Por tanto, la importancia de esta sentencia del Tribunal Constitucional radica en que, aunque no declara la inconstitucionalidad del artículo 46.1 de la LJCA, al menos en su fundamentación sí indica que no es aplicable el plazo que contempla para recurrir contra el silencio administrativo desestimatorio.

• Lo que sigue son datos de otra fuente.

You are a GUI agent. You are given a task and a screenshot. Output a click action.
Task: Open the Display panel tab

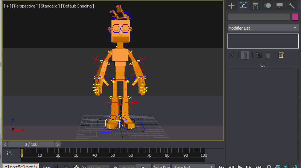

Y relacionado con dicha cuestión, ha de tenerse también presente que la propia sentencia recuerda otras dictadas con anterioridad, aunque en recursos de amparo – en los que se analiza el caso concreto y no la constitucionalidad de una norma -, en los que ya sentó doctrina respecto al plazo para recurrir contra el silencio administrativo negativo (por todas, la STC 37/2012, de 19 de marzo), señalando que “la figura del silencio es una mera “ficción legal, que responde a la finalidad de que el administrado pueda, previos los recursos pertinentes, llegar a la vía judicial superando los efectos de la inactividad de la Administración”, de manera que en estos casos “no puede calificarse de razonable aquella interpretación que prima la inactividad de la Administración, colocándola en mejor situación que aquella en la cual se habría encontrado si hubiera cumplido su obligación de resolver” expresamente y hubiese efectuado la notificación procedente observando todos los requisitos legales”, por lo que “resultan contrarios al art. 24.1 CE los pronunciamientos judiciales de inadmisión de recursos contencioso-administrativos por extemporaneidad”.

El pronunciamiento del Tribunal Constitucional cuenta con un voto particular emitido por la Magistrada, Dña. Adela Asua Barrita, quien muestra su discrepancia de un modo ciertamente duro contra sus compañeros, acusándolos – no sin fundamento – de haber entrado en la interpretación ordinaria de las normas de rango legal, y de haber desaprovechado una magnífica ocasión de profundizar en la jurisprudencia que protege el derecho a la tutela judicial efectiva en su vertiente de acceso a la justicia, pues a su juicio lo que hace inconstitucional el mentado artículo 46.1 de la LCJA, no es el establecimiento de un plazo de seis meses para recurrir contra el silencio, sino el dies a quo que se ha fijado para ello, pues la jurisprudencia del TC exige que los plazos de caducidad establecidos en las leyes se computen a partir de  la fecha en que la persona haya tenido efectivo conocimiento de las circunstancias que determinan el nacimiento de la acción, lo que no ocurre con el citado precepto, al disponer que el plazo se inicia desde el mismo momento en que se genera el silencio administrativo.

En esta misma línea apuntada por el voto particular se asienta un reciente Dictamen del CGPJ, de 5 de marzo de 2015, sobre el Anteproyecto de Ley de Procedimiento Administrativo Común, en el que sugiere la eliminación de los plazos que existen actualmente para recurrir la desestimación de una petición por silencio administrativo, y en este sentido afirma que “La proyección de la doctrina constitucional y jurisprudencial al plazo de interposición del recurso en casos de silencio negativo debería conducir, rectamente, a considerar que para la interposición de recurso contra un acto no expreso de sentido negativo no existe plazo de recurso”.

Veremos si en la tramitación parlamentaria se recoge en la futura Ley una cuestión que es de justicia, toda vez que la ficción del silencio debe jugar como garantía para el administrado y no convertirse en una carga ante el incumplimiento de la Administración de su obligación de resolver.